Perdarahan selama kehamilan tahap awal jarang parah, kecuali pada induksi
abortus dan prosedurnya traumatik. Apabila tahap kehamilan sudah lebih lanjut,
mekanisme yang berperan dalam perdarahan umumnya sama dengan yang
dijelaskan untuk solusio plasenta dan plasenta previa, yaitu rusaknya sejumlah
besar pembuluh darah ibu di tempat implantasi plasenta.

Defek Koagulasi
Gangguan serius mekanisme koagulasi sebagai akibat abortus dapat terjadi
pada keadaan-keadaan berikut:
1. Retensi janin mati berkepanjangan, seperti sudah dijelaskan.
2. Sepsis, suatu penyebab yang terkenal.
3. Pemberian larutan salin hipertonik atau larutan urea intrauterin.
4. Induksi medis dengan prostaglandin.
5. Saat terminasi kehamilan dengan instrumen.
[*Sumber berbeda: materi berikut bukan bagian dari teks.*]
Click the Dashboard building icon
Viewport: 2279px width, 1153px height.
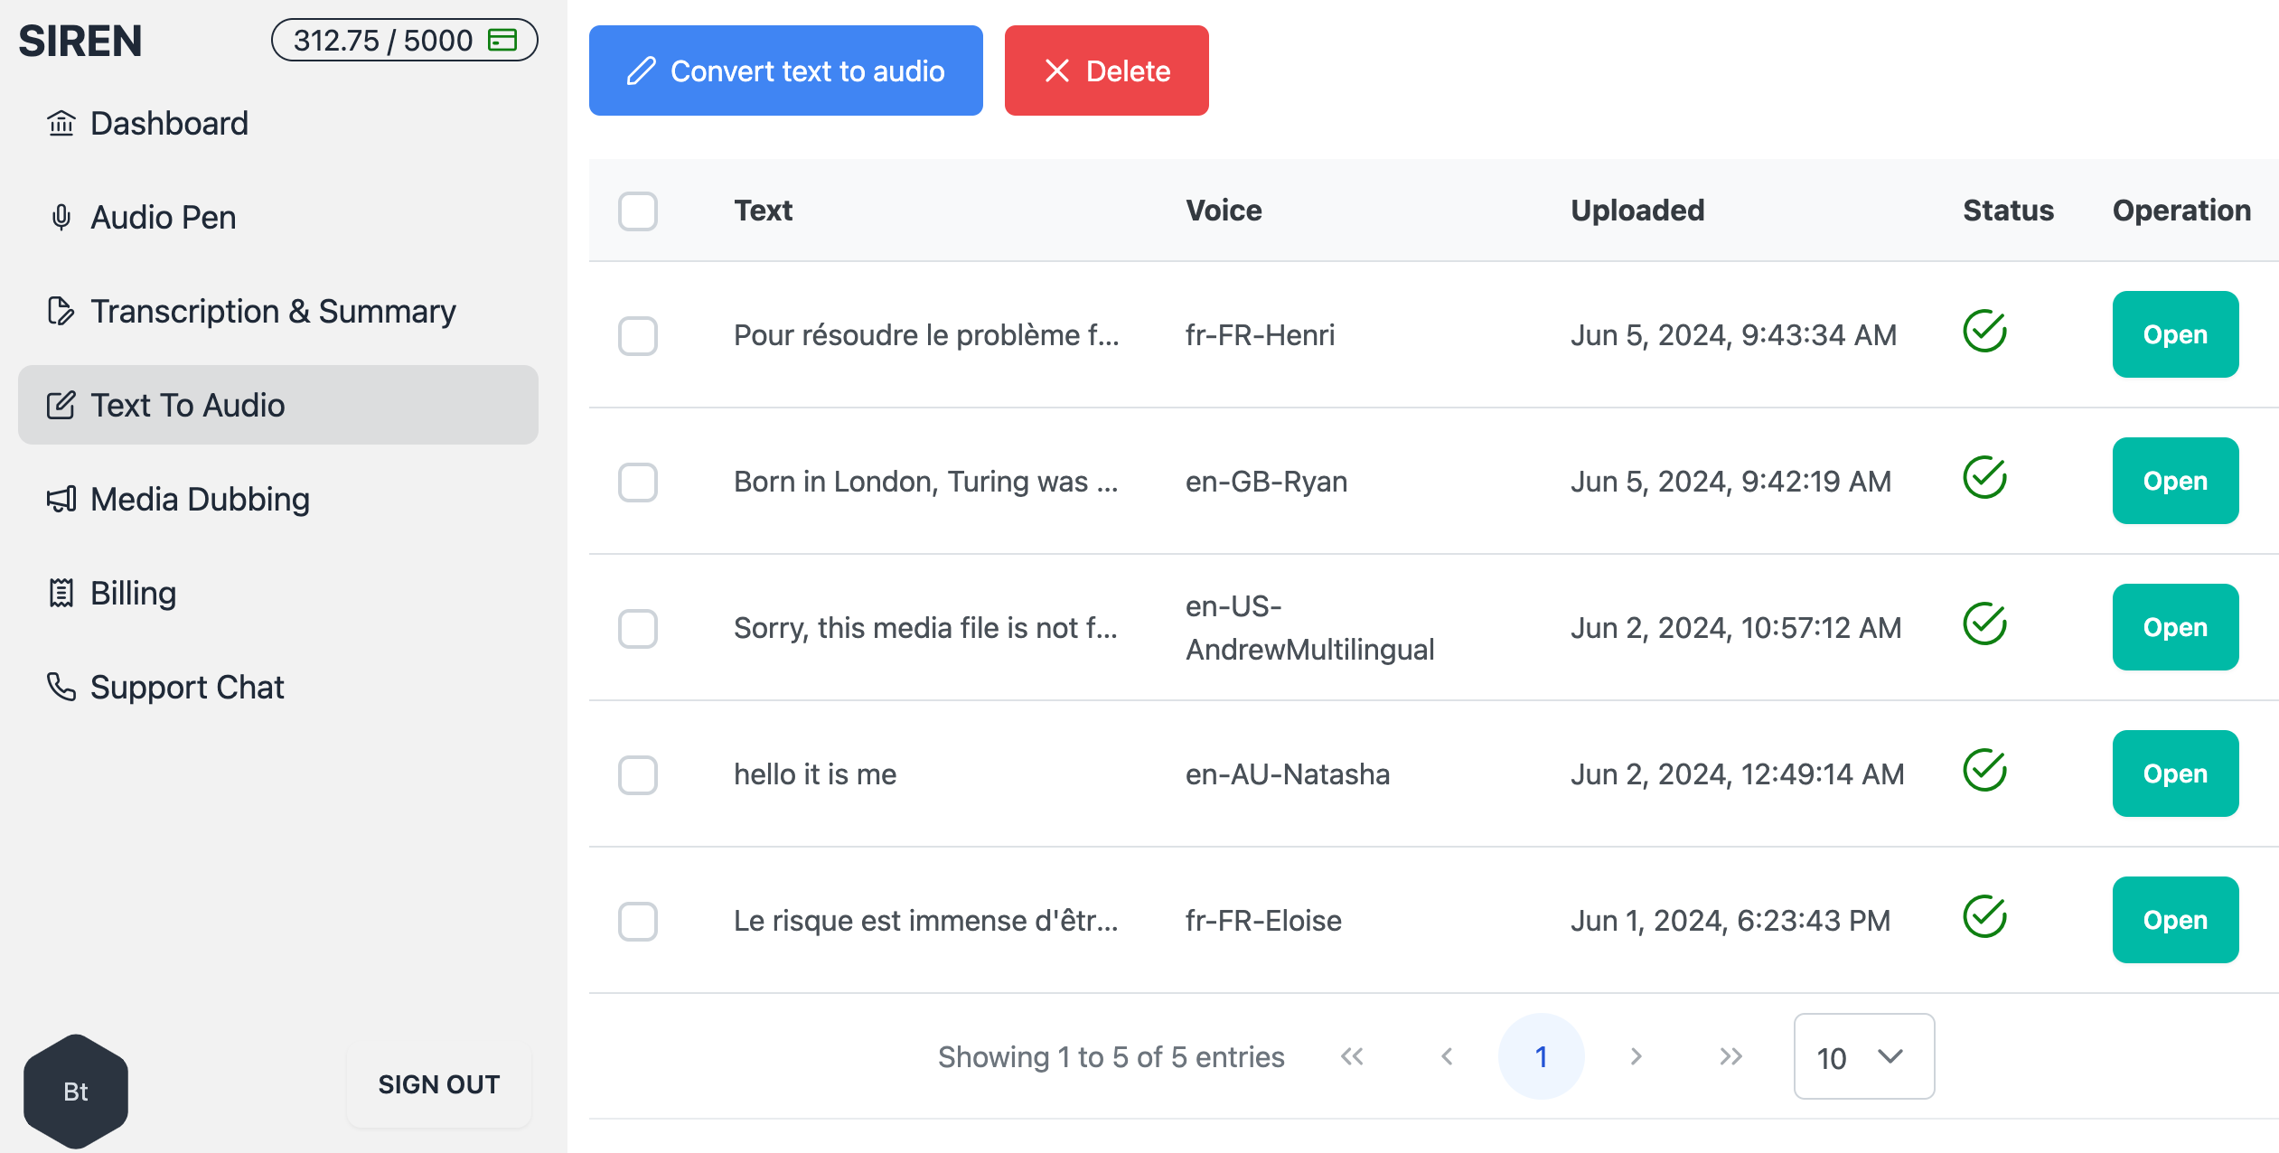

Berbagai perubahan dalam koagulasi yang pernah dijumpai pada abortus


yang diinduksi oleh larutan hipertonik mengisyaratkan bahwa setidak-tidaknya
terjadi pelepasan tromboplastin dari plasenta, janin, desidua, atau ketiganya oleh
efek nekrobiotik larutan hipertonik. Hal ini kemudian memicu koagulasi di dalam
sirkulasi ibu (Burkman dkk., 1977). Defek koagulasi jarang terjadi pada abortus
yang diinduksi oleh prostaglandin. Saraiya dkk. (1999) melaporkan 62 kematian
akibat abortus spontan yang dilaporkan ke Pregnancy Mortality Surveillance System.
Hampir 60% kematian disebabkan oleh infeksi dan separuh di antara para wanita ini
mengalami koagulopati konsumtif.
Koagulopati konsumtif merupakan penyulit yang jarang tetapi serius pada
wanita dengan abortus septik. Dahulu, insiden gangguan pembekuan di Parkland
Hospital paling tinggi pada mereka yang menderita sepsis Clostridium perfringens dan
hemolisis intravaskular berat (Pritchard dan Whalley, 1971). Penatalaksanaan
berupa pemulihan segera dan pemeliharaan sirkulasi, serta langkah-langkah yang
tepat untuk mengatasi infeksi, termasuk evakuasi produk yang terinfeksi.